— begin —

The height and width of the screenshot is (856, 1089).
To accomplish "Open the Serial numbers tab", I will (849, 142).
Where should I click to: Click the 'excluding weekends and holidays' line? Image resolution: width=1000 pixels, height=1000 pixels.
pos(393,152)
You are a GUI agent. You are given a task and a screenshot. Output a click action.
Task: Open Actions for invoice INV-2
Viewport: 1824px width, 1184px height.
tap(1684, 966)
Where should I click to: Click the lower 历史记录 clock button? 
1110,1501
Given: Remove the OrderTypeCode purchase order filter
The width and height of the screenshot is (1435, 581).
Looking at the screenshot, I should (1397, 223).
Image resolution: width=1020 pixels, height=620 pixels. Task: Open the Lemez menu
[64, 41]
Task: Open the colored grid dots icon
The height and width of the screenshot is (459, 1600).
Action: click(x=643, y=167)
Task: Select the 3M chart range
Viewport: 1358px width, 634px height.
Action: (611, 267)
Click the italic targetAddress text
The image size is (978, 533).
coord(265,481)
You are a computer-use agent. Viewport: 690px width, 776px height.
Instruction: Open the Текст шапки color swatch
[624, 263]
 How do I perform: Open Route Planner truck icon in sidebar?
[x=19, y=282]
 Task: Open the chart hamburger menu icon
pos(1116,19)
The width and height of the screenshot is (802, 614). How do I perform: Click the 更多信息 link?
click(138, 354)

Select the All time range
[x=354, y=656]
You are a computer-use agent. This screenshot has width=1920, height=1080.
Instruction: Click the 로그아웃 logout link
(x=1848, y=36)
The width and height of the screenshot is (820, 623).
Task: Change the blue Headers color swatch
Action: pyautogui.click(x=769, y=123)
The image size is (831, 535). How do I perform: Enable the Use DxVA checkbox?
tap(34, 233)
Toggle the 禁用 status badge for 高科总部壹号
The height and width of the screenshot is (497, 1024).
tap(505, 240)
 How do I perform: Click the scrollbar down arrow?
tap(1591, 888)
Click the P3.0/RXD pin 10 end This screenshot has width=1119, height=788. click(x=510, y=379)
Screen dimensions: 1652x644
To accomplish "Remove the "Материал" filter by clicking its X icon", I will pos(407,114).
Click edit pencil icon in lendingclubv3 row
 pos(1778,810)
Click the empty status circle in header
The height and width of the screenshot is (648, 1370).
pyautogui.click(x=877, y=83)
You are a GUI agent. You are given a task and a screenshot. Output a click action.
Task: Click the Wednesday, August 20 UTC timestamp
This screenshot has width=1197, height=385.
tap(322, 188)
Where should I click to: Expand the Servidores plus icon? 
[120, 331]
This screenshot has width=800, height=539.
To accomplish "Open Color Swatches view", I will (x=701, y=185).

— end —

→ **WRITTEN PROBLEM**
Rewrite the lines above, substituting "How can I do" for every occurrence of "How do I perform" and leaving all other text untouched.

→ **TASK RESPONSE**
The height and width of the screenshot is (856, 1089).
To accomplish "Open the Serial numbers tab", I will (849, 142).
Where should I click to: Click the 'excluding weekends and holidays' line? Image resolution: width=1000 pixels, height=1000 pixels.
pos(393,152)
You are a GUI agent. You are given a task and a screenshot. Output a click action.
Task: Open Actions for invoice INV-2
Viewport: 1824px width, 1184px height.
tap(1684, 966)
Where should I click to: Click the lower 历史记录 clock button? 
1110,1501
Given: Remove the OrderTypeCode purchase order filter
The width and height of the screenshot is (1435, 581).
Looking at the screenshot, I should (1397, 223).
Image resolution: width=1020 pixels, height=620 pixels. Task: Open the Lemez menu
[64, 41]
Task: Open the colored grid dots icon
The height and width of the screenshot is (459, 1600).
Action: click(x=643, y=167)
Task: Select the 3M chart range
Viewport: 1358px width, 634px height.
Action: (611, 267)
Click the italic targetAddress text
The image size is (978, 533).
coord(265,481)
You are a computer-use agent. Viewport: 690px width, 776px height.
Instruction: Open the Текст шапки color swatch
[624, 263]
 How can I do: Open Route Planner truck icon in sidebar?
[x=19, y=282]
 Task: Open the chart hamburger menu icon
pos(1116,19)
The width and height of the screenshot is (802, 614). How can I do: Click the 更多信息 link?
click(138, 354)

Select the All time range
[x=354, y=656]
You are a computer-use agent. This screenshot has width=1920, height=1080.
Instruction: Click the 로그아웃 logout link
(x=1848, y=36)
The width and height of the screenshot is (820, 623).
Task: Change the blue Headers color swatch
Action: pyautogui.click(x=769, y=123)
The image size is (831, 535). How can I do: Enable the Use DxVA checkbox?
tap(34, 233)
Toggle the 禁用 status badge for 高科总部壹号
The height and width of the screenshot is (497, 1024).
tap(505, 240)
 How can I do: Click the scrollbar down arrow?
tap(1591, 888)
Click the P3.0/RXD pin 10 end This screenshot has width=1119, height=788. click(x=510, y=379)
Screen dimensions: 1652x644
To accomplish "Remove the "Материал" filter by clicking its X icon", I will pos(407,114).
Click edit pencil icon in lendingclubv3 row
 pos(1778,810)
Click the empty status circle in header
The height and width of the screenshot is (648, 1370).
pyautogui.click(x=877, y=83)
You are a GUI agent. You are given a task and a screenshot. Output a click action.
Task: Click the Wednesday, August 20 UTC timestamp
This screenshot has width=1197, height=385.
tap(322, 188)
Where should I click to: Expand the Servidores plus icon? 
[120, 331]
This screenshot has width=800, height=539.
To accomplish "Open Color Swatches view", I will (x=701, y=185).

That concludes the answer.